How is BMI calculated, and what is the patient's BMI (173 cm, 46.7 kg)?

BMI = weight(kg)/height(m)² ≈ 46.7/1.73² ≈ 15.6 kg/m², which is significantly underweight.

What does the patient's insistence that 'her mother is overreacting' and that she feels well reflect?

Lack of insight / denial of illness severity, common in anorexia nervosa.

How does several hours of daily ballet/exercise fit the picture of anorexia nervosa?

Excessive exercise is a compensatory weight-control behaviour driving the energy deficit.

What family/psychological dynamic is frequently associated with anorexia nervosa?

Control and autonomy conflicts, such as the strained, controlling relationship with her mother.

What is the underlying pathophysiology driving the multisystem effects of anorexia nervosa?

A chronic energy deficit producing menstrual, metabolic, and cardiovascular consequences.

What dangerous complication can occur if a severely underweight patient is re-fed too rapidly?

Refeeding syndrome (refeeding complications) from rapid metabolic/electrolyte shifts.

Why might an anorexia nervosa patient still report feeling well despite serious illness?

Poor insight and denial mean the patient minimizes symptoms even when objectively unwell.

How does the restrictive type of anorexia nervosa maintain low weight?

Through dietary restriction and excessive exercise rather than binge-purge behaviours.

What general body systems are affected by the chronic energy deficit of anorexia nervosa?

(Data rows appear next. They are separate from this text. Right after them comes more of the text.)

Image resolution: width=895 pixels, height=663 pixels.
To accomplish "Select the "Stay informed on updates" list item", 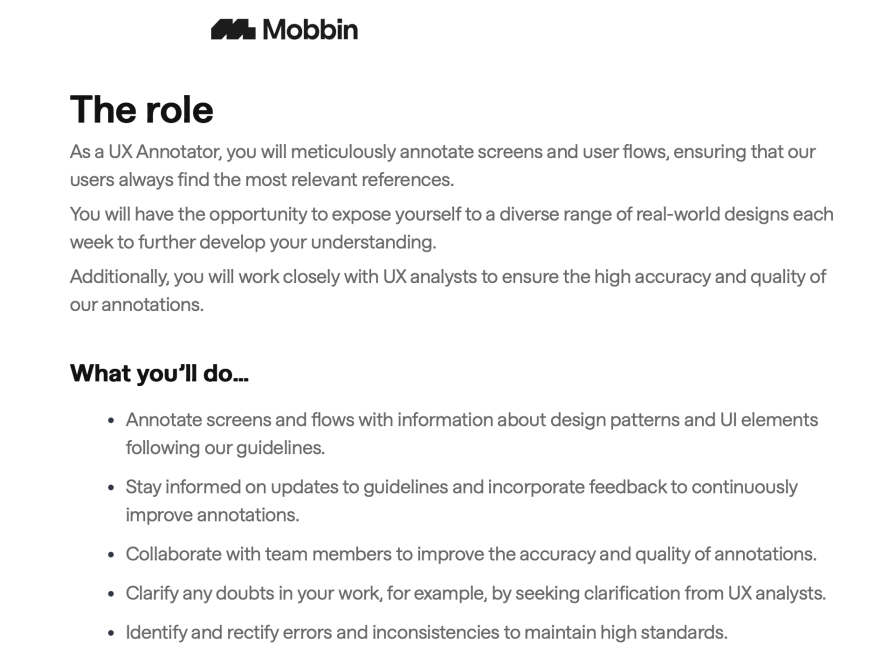I will point(461,500).
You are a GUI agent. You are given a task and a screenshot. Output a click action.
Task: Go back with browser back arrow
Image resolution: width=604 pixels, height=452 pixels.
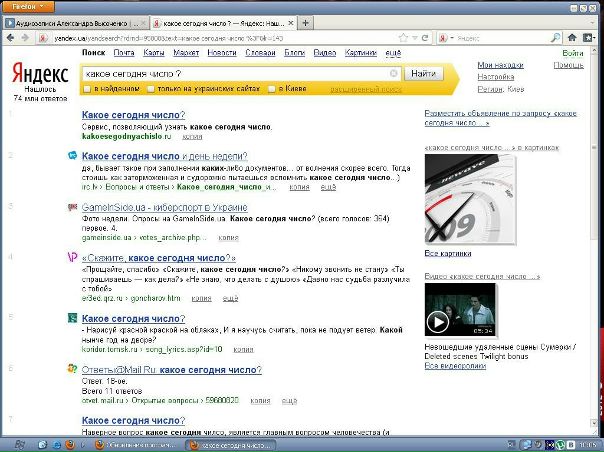pyautogui.click(x=12, y=37)
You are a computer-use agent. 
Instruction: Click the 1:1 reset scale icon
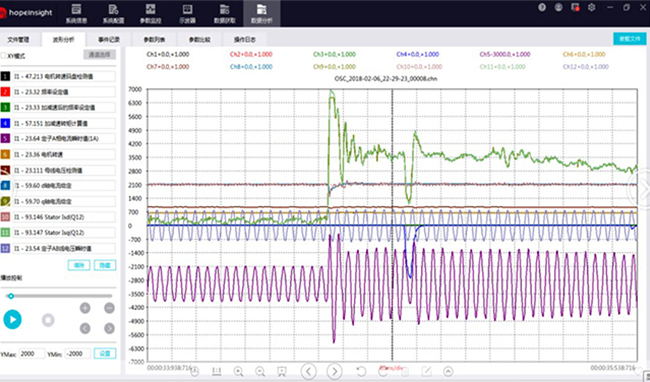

Menstrual (amenorrhoea), metabolic, and cardiovascular systems.

Why is amenorrhoea an important clinical clue in a young underweight woman?

It signals that low body weight has suppressed the reproductive (hypothalamic-pituitary-gonadal) axis.

Does decreased appetite mean the same thing in anorexia nervosa as in this patient?

The patient still eats when hungry; the disorder is driven mainly by deliberate restriction and drive for thinness, not loss of hunger.

What low-mood feature is described in this patient, and why does it matter?

Her mood is 'not the best' — depressive symptoms commonly accompany anorexia nervosa and affect management.

Which BMI value confirms the underweight criterion for anorexia nervosa in this case?

A BMI of about 15.6 kg/m², well below the 18.5 underweight threshold.

Why is family involvement both a clue and a challenge in adolescent anorexia nervosa?

Family control conflicts often feature in the illness, yet family support is also key to treatment.

What distinguishes a distorted body image from simply wanting to be thinner?

In anorexia the patient perceives herself as needing to lose weight despite being objectively, dangerously underweight.

What overall principle links the weight loss, amenorrhoea, and mood symptoms in this case?

All stem from a sustained energy deficit produced by restriction and over-exercise in anorexia nervosa.